There now exists a mountain of empirical research, not only from feminist social scientists, but also from psychologists, clinicians, nurses, anthropologists and economists, of the harms of prostitution for women. These harms include post-traumatic stress disorder, genital and other physical injuries, pregnancy, depression and anxiety, and social isolation.
It has been known since the late 1970s that a major precursor of women's entry into prostitution is childhood sexual abuse. There is also empirical evidence of the damage to women's social status, and the negative impact on women's connection to local community, of the sex industry.
Overwhelmingly, the social science and health literature condemns prostitution as a source of harm to women, as well as children.
For liberals to successfully frame prostitution as ''work'', rather than commercially mediated sexual abuse, they must close their eyes to this evidence. They must also avoid encountering most women in prostitution - even the most conservative demographic studies of this population find that half would leave the sex industry if they could. And they must overlook the good results that governments in Sweden, South Korea, Norway and Iceland have achieved in declaring prostitution a violation of gender equality, and criminalising the sex industry and its customers.

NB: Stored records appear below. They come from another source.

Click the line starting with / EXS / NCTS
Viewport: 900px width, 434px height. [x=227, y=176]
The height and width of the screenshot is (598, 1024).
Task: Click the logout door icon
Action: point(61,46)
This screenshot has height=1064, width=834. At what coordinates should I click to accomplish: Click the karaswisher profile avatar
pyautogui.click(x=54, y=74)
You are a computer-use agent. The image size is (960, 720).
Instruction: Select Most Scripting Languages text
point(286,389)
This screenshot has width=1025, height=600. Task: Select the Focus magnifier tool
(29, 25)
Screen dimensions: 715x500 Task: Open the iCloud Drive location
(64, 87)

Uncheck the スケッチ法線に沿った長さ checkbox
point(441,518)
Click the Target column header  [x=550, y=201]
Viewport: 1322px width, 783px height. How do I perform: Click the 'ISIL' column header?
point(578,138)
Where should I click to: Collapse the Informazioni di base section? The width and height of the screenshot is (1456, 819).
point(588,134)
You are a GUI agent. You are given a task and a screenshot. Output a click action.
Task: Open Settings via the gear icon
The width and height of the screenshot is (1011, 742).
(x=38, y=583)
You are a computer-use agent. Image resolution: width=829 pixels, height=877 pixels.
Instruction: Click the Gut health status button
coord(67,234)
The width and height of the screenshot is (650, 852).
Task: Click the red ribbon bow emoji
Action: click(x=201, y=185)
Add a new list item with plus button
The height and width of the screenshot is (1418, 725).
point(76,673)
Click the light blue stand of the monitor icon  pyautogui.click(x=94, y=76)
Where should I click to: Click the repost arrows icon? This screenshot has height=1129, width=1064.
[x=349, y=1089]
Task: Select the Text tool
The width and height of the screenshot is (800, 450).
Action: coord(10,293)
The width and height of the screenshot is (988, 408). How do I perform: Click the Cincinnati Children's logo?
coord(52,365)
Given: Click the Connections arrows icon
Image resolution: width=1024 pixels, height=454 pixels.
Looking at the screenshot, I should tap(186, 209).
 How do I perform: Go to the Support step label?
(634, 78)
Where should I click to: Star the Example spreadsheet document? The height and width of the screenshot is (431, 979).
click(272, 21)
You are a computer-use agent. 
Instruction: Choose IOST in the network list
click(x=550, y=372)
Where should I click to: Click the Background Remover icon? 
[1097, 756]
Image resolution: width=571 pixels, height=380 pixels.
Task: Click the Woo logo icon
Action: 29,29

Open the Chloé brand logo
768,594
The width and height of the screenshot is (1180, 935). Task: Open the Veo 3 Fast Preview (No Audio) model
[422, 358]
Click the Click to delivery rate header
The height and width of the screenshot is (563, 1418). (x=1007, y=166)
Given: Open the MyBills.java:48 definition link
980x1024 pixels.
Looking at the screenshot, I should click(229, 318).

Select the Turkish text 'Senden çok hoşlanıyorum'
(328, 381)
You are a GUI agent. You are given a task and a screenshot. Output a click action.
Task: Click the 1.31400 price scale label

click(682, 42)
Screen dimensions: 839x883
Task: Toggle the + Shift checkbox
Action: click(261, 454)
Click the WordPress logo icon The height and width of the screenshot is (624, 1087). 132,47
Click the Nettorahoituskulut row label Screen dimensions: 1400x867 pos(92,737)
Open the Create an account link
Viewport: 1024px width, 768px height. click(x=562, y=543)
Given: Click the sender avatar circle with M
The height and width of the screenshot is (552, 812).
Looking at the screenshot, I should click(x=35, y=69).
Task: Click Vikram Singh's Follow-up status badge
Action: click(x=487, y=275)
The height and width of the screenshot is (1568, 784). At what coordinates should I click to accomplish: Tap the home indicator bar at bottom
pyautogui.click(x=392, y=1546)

Most significantly, though, liberals must avoid mentioning pimps, traffickers, and sex industry customers in making their argument that prostitution is a legitimate form of work for poor women. Lumby doesn't breathe a word of the profit-making activities of pimps in Australia, nor the acts perpetrated by sex industry customers who buy women in half-hour blocks. She fails to tell her sons about the strategies of violence, debt and intimidation that pimps use to keep women in prostitution, and to make sure they service customers with a smile.
She also omits to mention the kinds of sex acts customers do to women in prostitution, and the misogynistic abuse and brutality that women face when they're dispatched to the hotel rooms and houses of prostitution buyers.
These inconvenient facts cause liberals great difficulty in selling the message that prostitution is work. In light of these facts, prostitution begins to look like a system of hush money paid to pimps to supply men with vulnerable women for sexual use and abuse.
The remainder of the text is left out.